[[ Data for processing open ]]
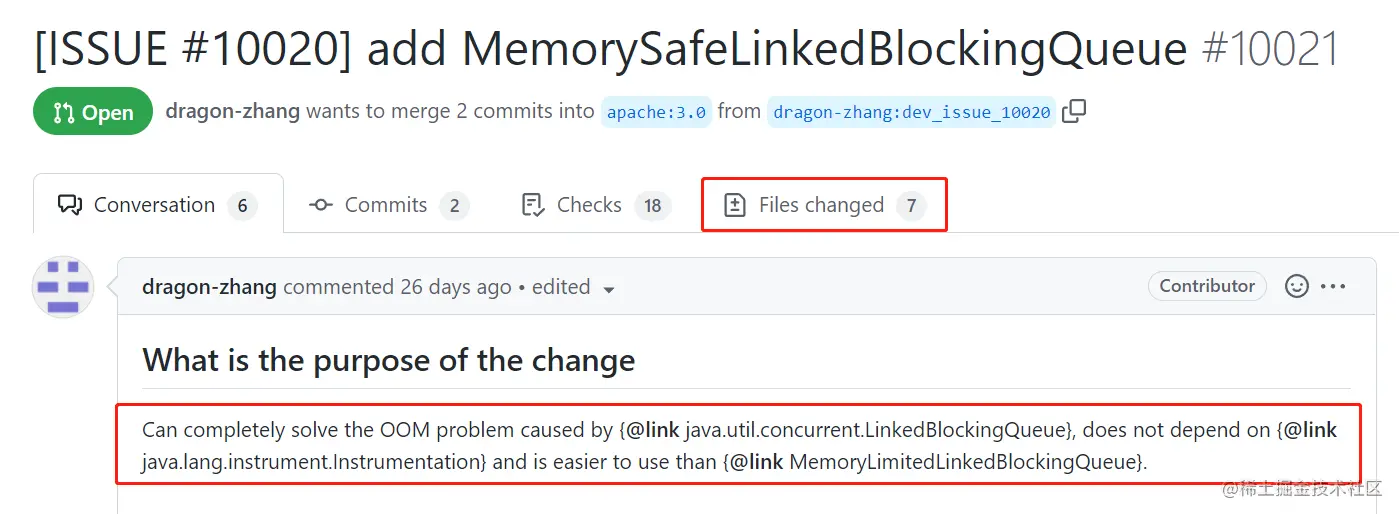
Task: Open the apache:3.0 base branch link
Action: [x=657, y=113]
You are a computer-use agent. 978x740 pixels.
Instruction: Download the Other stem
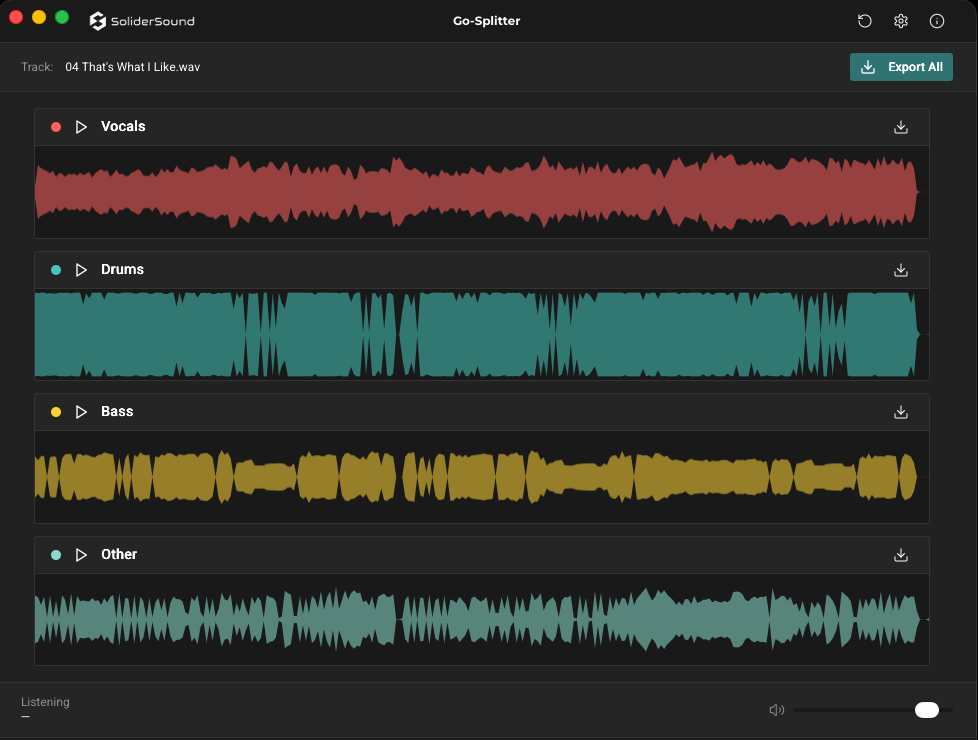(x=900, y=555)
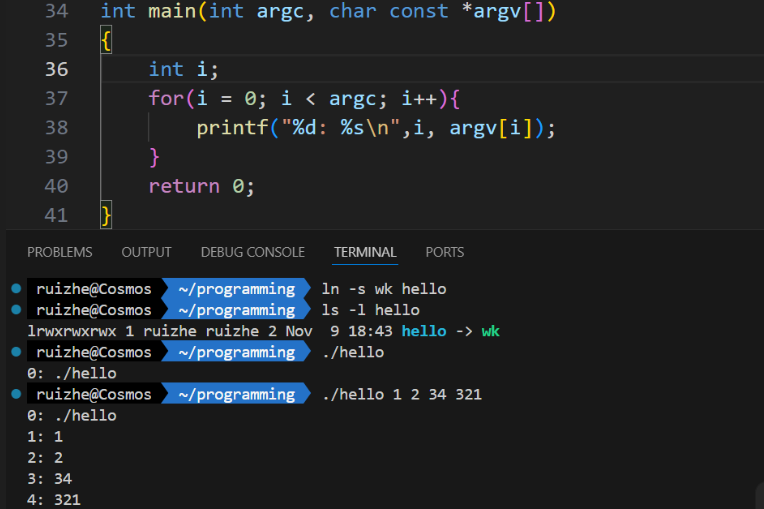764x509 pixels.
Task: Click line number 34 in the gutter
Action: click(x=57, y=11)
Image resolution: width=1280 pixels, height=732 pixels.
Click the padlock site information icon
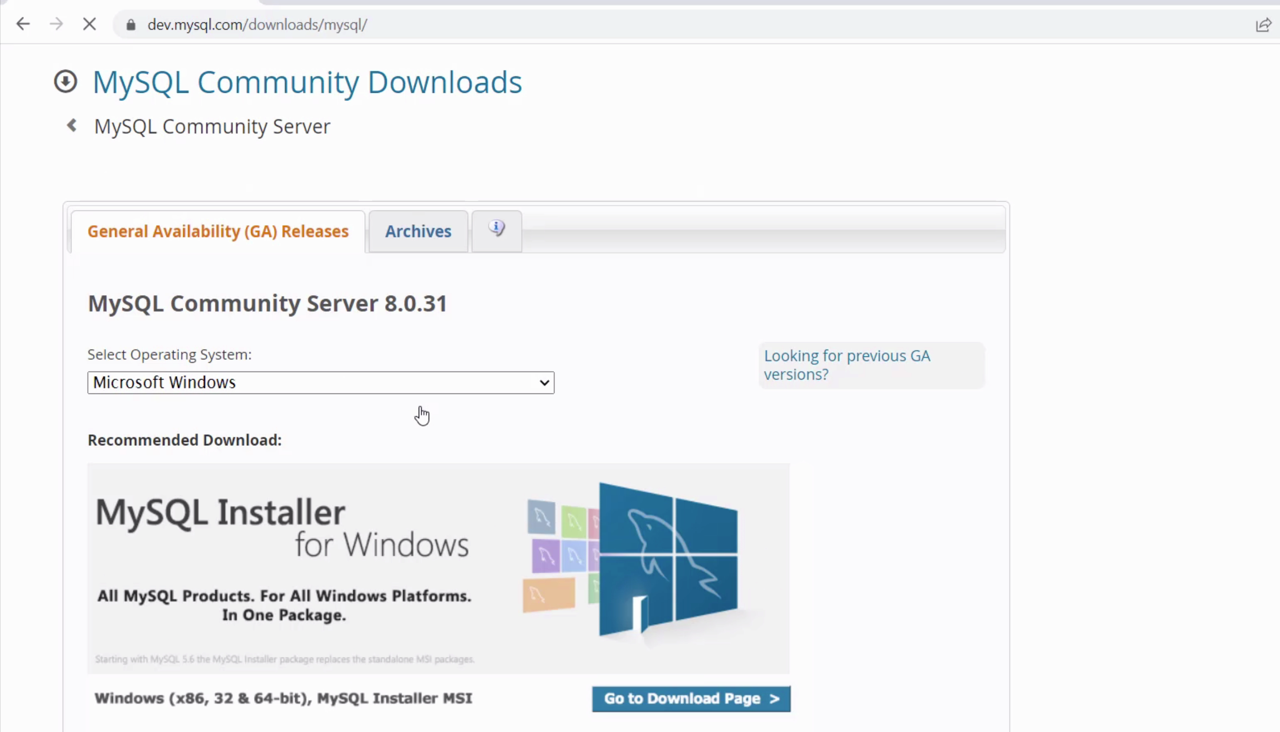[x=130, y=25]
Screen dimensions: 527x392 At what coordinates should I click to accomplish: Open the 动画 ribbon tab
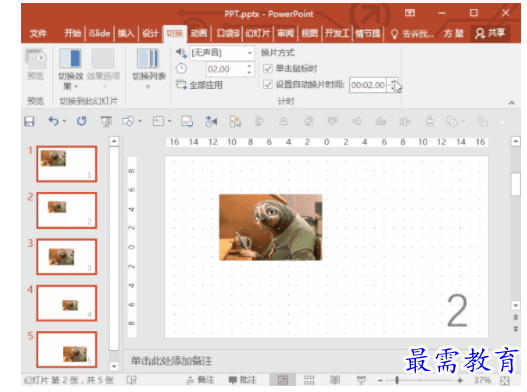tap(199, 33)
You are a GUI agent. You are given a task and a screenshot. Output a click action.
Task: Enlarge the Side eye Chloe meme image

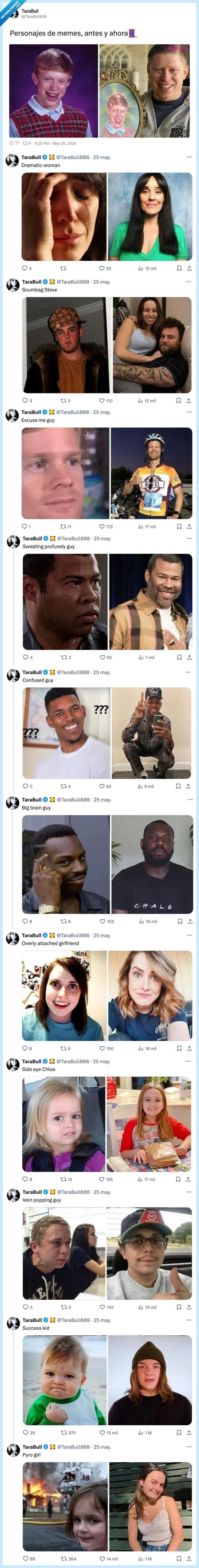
[[ Data for processing closed ]]
▸ **Exercise**:
Starting with the line that contains "You are a computer-use agent. 978x740 pixels.", print every remaining line of the records above, exactly as it stands. Do not print the pictures.

▸ **Task solution**:
You are a computer-use agent. 978x740 pixels.
Instruction: Download the Other stem
(x=900, y=555)
764x509 pixels.
Task: Click line number 34 in the gutter
Action: click(x=57, y=11)
Image resolution: width=1280 pixels, height=732 pixels.
Click the padlock site information icon
[x=130, y=25]
Screen dimensions: 527x392 At what coordinates should I click to accomplish: Open the 动画 ribbon tab
tap(199, 33)
You are a GUI agent. You are given a task and a screenshot. Output a click action.
Task: Enlarge the Side eye Chloe meme image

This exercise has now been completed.